OpenAI estaba trabajando en un modelo que completara texto parecido al que ahora tienes en tu celular. Un sistema que, al recibir una frase incompleta, pudiera predecir cuál era la siguiente palabra. Una tarea técnica, basada en estadísticas.
La idea era simple: alimentar al modelo con grandes cantidades de texto libros, artículos, sitios web para que pudiera imitar el lenguaje humano. No se trataba de construir una mente artificial ni de resolver dilemas morales. Mucho menos de generar pensamiento. Era un experimento de predicción.
Entonces, alguien del equipo una pregunta sin contexto:
“¿Cuál es el sentido de la vida?”
Y el modelo respondió.
No fue una respuesta brillante, ni profundamente filosófica. Pero tenía coherencia. Tenía tono. Transmitía una cierta empatía, una intención que no parecía automática. Y, sobre todo, no era una repetición extraída de ningún lado. No era una cita. Era una construcción nueva.
No era perfecta. Pero tampoco era un error. Era una respuesta. Y eso fue suficiente para que todos en la sala comprendieran que lo que habían construido ya no era solo una herramienta estadística.
Nadie lo entendía, pero que sabían que podía cambiar el mundo.
No solo predecía palabras. Generaba ideas, conectaba conceptos, imitaba el razonamiento humano. No porque pensaba, sino porque parecía pensar. Esa diferencia parecer sutil, pero en realidad el punto de inflexión.
Sam Altman, CEO de OpenAI, diría más tarde que la gran sorpresa no fue que el modelo funcionara, sino que comenzara a hacer cosas para las cuales no fue entrenado.
Empezó a escribir código, a traducir ideas abstractas, a resolver tareas complejas, incluso a hacer chistes con estructura lógica. El modelo no solo respondía. Empezaba a crear.
Y lo más inquietante era que nadie sabía exactamente por qué.
Se entendía el mecanismo general: una cantidad inmensa de texto, millones de ejemplos, un sistema que ajusta miles de millones de parámetros para reducir errores al predecir la siguiente palabra.
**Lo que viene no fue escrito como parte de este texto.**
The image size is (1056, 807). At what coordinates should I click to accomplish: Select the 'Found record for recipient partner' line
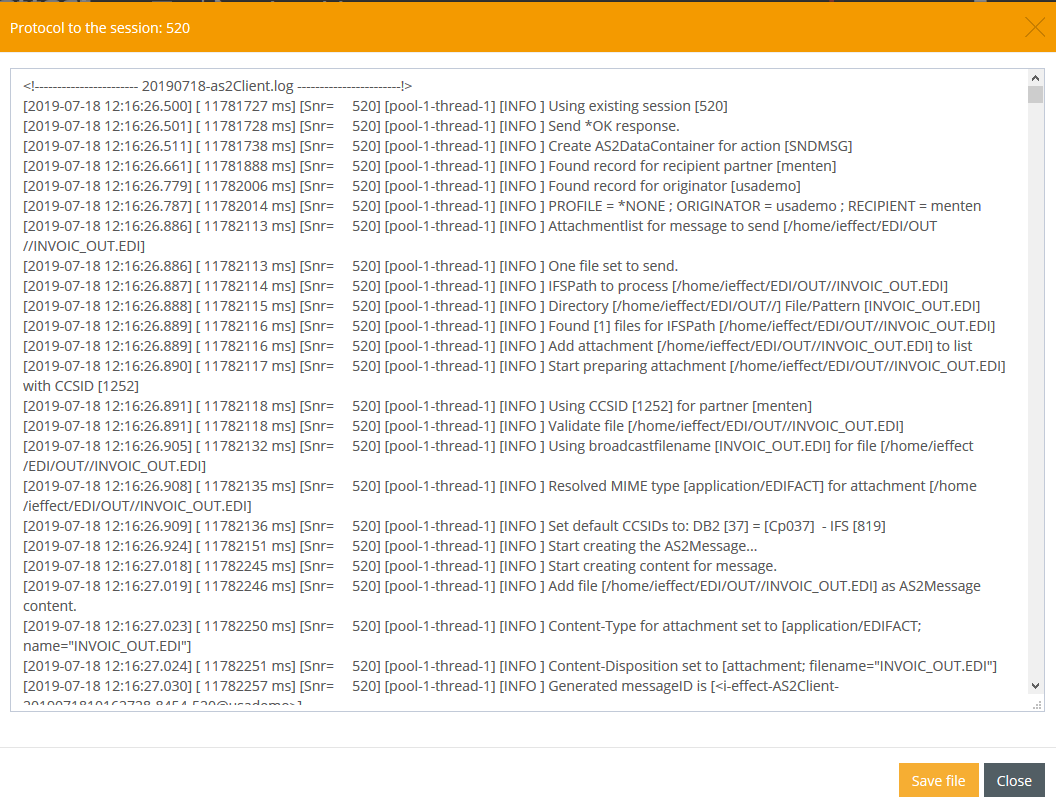pos(692,166)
Pero el proceso que ocurre entre esa entrada de datos y la generación de una respuesta sigue siendo, hasta hoy, una caja negra. No entendemos aún como “piensa”.
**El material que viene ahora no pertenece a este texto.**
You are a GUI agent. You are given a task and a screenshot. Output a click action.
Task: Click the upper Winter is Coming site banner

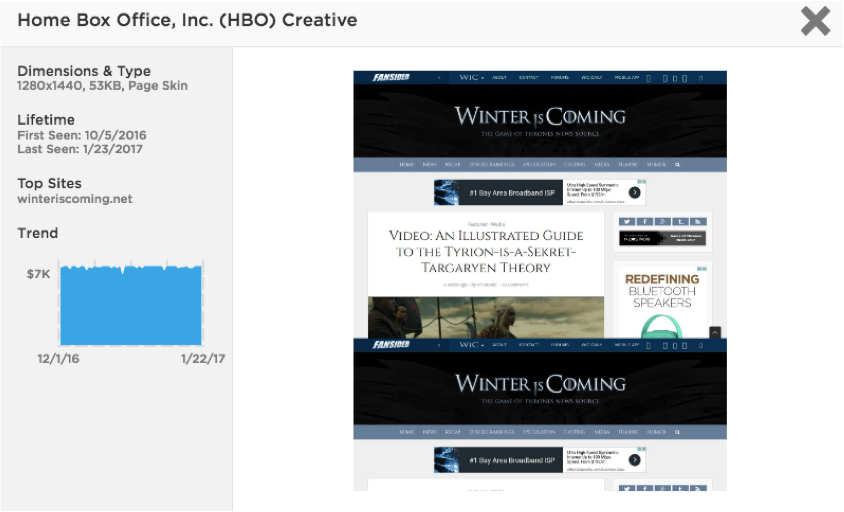pos(540,120)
A diferencia del software tradicional, un modelo como ChatGPT no se programa línea por línea no se puede editar solo con código. Se entrena. Se educa. Primero se lo alimenta con lenguaje de todo tipo.
Después, entra en juego una etapa crítica y que muy pocas personas conoce, entrenadores humanos especializados platican con el modelo, eligen entre distintas respuestas, corrigen errores, premian el tono adecuado, penalizan lo inexacto o desinformado.
No es muy distinto a lo que hacemos cuando enseñamos a un niño a expresarse bien.
Pero a diferencia de un niño, el criterio que desarrolla el modelo no es lógico ni transparente. Es estadístico, emergente, opaco. No puede explicarse. Solo puede observarse.
Eso es lo que hace tan difícil definir qué tipo de inteligencia hemos creado.
Porque no razona, como lo mencioné en este texto, pero actúa como si lo hiciera. No entiende, pero simula comprensión. Es un espejo entrenado con nuestras propias palabras. Y, sin embargo, nos sorprende.
Recientemente, Meta adquirió una startup china fundada por un joven de apenas 22 años que propone un cambio radical. En lugar de entrenar modelos para imitar el lenguaje humano, su idea es enseñar a las máquinas a razonar hacia objetivos. No responder por probabilidad, sino construir pensamiento desde una intención.
Si eso funciona, estaríamos frente a un cambio de paradigma. Una inteligencia artificial no solo más precisa, sino más estratégica. Más adaptable. Más autónoma. Y, en muchos sentidos, más difícil de controlar.
Lo más interesante es que esta evolución no está surgiendo dentro de las grandes corporaciones. Está emergiendo en los márgenes. En pequeños equipos. En laboratorios que no tienen que cargar con el peso de las estructuras tradicionales. Desde ahí están naciendo las ideas más disruptivas.
Y eso nos lleva a una pregunta más grande: ¿quién está educando a estas inteligencias? Porque si todavía no entendemos del todo cómo piensan, deberíamos ser más conscientes de qué les estamos enseñando. Y, sobre todo, de quién está decidiendo qué se considera una buena respuesta.
La tecnología ya está aquí. Lo que falta es conciencia.
El futuro de la inteligencia artificial no lo va a definir cuántos parámetros tiene un modelo, ni qué tan rápido responde. Lo van a definir las conversaciones que tengamos con estas máquinas. Y, sobre todo, las decisiones que tomemos como sociedad sobre cómo queremos que piensen.